Although there is no date set for a possible reopening, Levenshus told us they could reopen in the future under the right circumstances.
Those in the local theater and live music industry worry about the long-term effects of venues closing.
“People come to cities to see not just SeaWorld and Fiesta Texas,” Tucker said. “Nowadays people travel to see what the locals are doing, where the locals are eating, where they’re going out to see shows.”
The stress and unknown factors of the past year have also led some to leave the live music and arts industry altogether.
“It’s just really hard to have to be in fear that you’re going to lose your job, to have your income radically cut,” said Chad Carey, owner of Paper Tiger.
‘It’s trickling back’
In a lot of ways, we are in a much better place than we were back in December, when KSAT Explains first explored the state of performance venues. But it may still take some time for live music and theater to be as healthy as it was pre-pandemic.
“It’s trickling back,” Ramirez said. “It’s not going to be like a light switch coming back.”
The Paper Tiger has reopened for the first time in more than a year. But Carey says business won’t be as quick to rebound at the music venue as it has at the other bars and restaurants he owns. Venues pose unique challenges. One of those challenges: booking tours. Carey said it can take three to six months minimum when it comes to booking national acts.
And when it comes to national tours, states rely on each other.
“We’re all interdependent on each other’s success,” Tucker said. “It’s not cost-effective for a band to fly across the country to Texas and then go back.”
On the other hand, venues that don’t book national tours, and instead rely on local talent, could reopen sooner.
“I think you’re going to see smaller rooms, jazz clubs, bars, all of these things are going to open sooner than the theater, which is going to open sooner than arenas,” said Aaron Zimmerman, Vice President of Programming at the Tobin Center. “It is going to be a ramp upwards toward bigger and larger events.”

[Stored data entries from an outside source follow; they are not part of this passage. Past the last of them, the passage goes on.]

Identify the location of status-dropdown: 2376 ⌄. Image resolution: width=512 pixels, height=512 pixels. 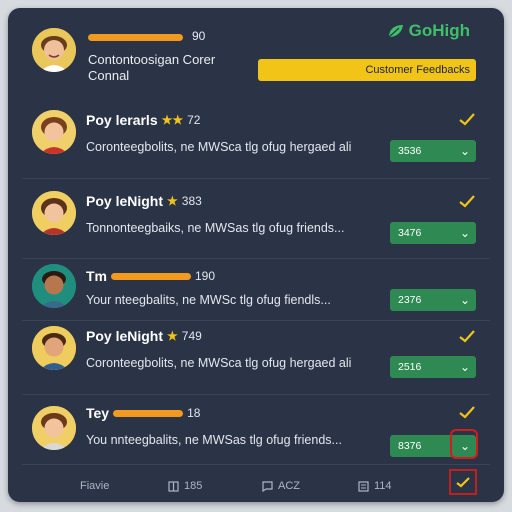
(433, 300).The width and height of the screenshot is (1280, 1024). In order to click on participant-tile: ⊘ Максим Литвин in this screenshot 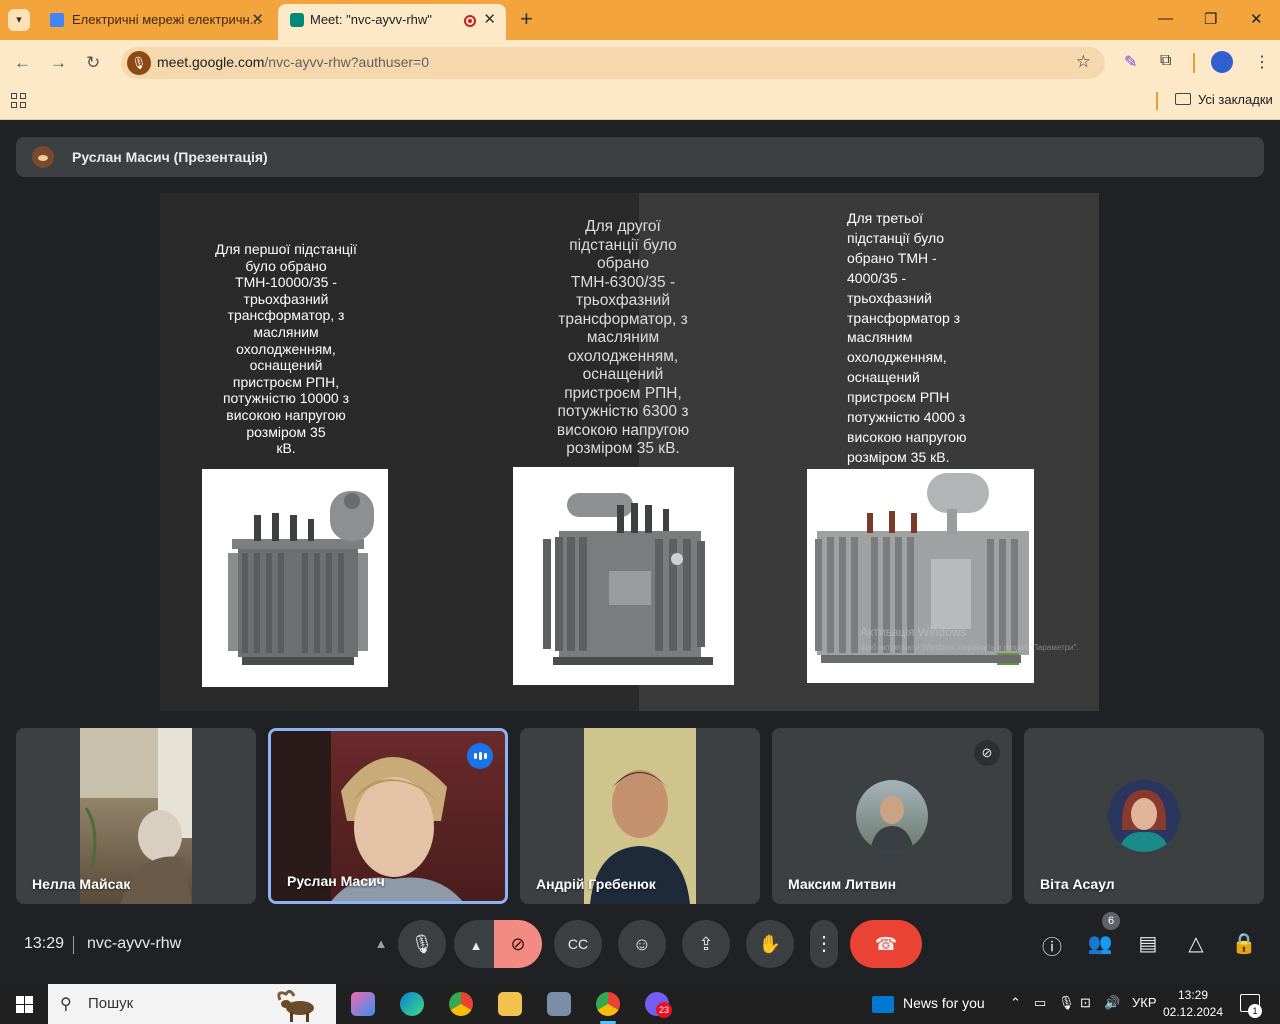, I will do `click(892, 816)`.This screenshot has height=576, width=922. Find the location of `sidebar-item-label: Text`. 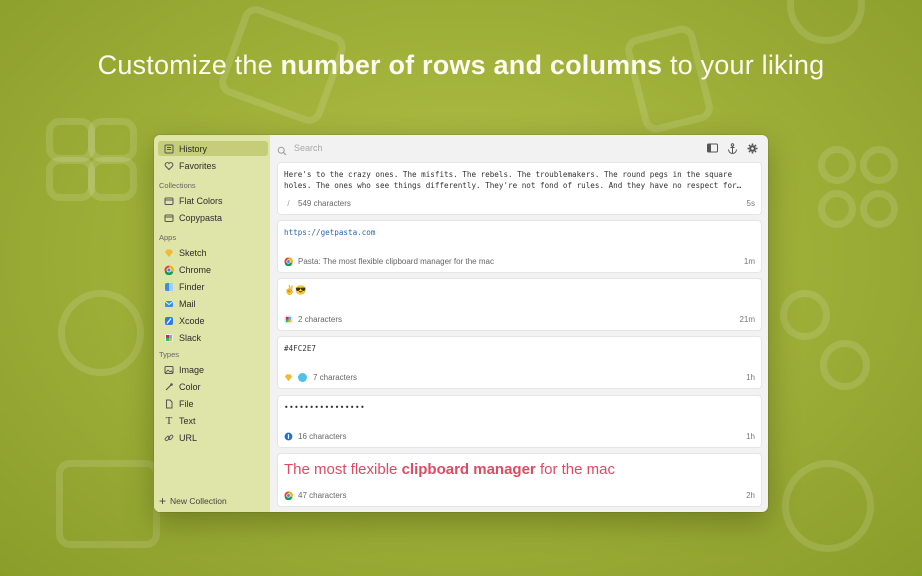

sidebar-item-label: Text is located at coordinates (188, 420).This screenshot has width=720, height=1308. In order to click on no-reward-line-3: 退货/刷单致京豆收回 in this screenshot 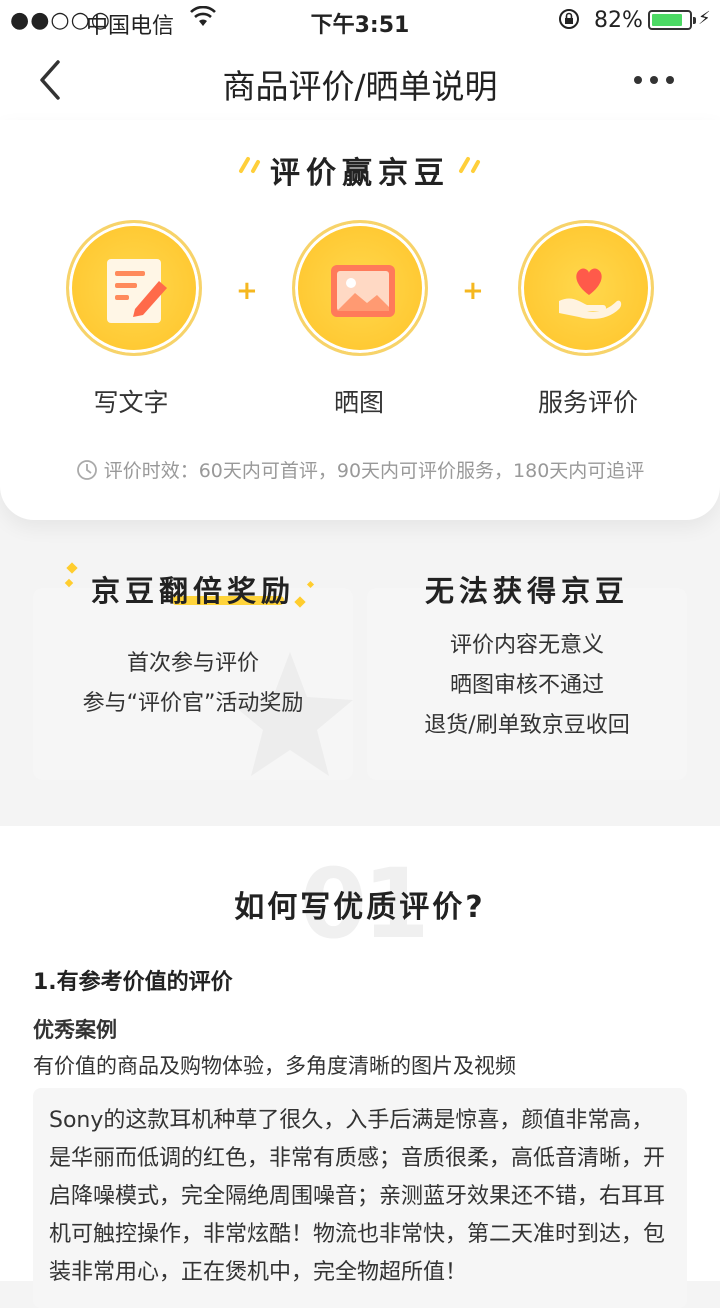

The Tobin Center is currently operating at one-third capacity. They anticipate opening at full capacity in August. But Zimmerman acknowledges it could take some longer than others to feel comfortable in public spaces. He compares it to the way he felt dining in a restaurant with friends for the first time after getting vaccinated.
“I will say that fear went away very quickly,” Zimmerman said. “And I think the same thing is going to happen in the theater.”
This month, the Woodlawn Theatre will hold its first in-person show of 2021. And they’re working on rescheduling “On Your Feet” -- the show they were forced to cancel more than a year ago.
Though it could take a while to 100 percent bounce back, those we talked to see a bright future for live music and the arts in San Antonio.
“I don’t think that the world will be forever changed,” Carey said.